- _What is expected_
The records below are to be duplicated character for character.

______

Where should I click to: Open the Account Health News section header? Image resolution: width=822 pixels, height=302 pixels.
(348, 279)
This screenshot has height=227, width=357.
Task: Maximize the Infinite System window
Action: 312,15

______

- _Solution_
Where should I click to: Open the Account Health News section header? Image resolution: width=822 pixels, height=302 pixels.
(348, 279)
This screenshot has height=227, width=357.
Task: Maximize the Infinite System window
Action: 312,15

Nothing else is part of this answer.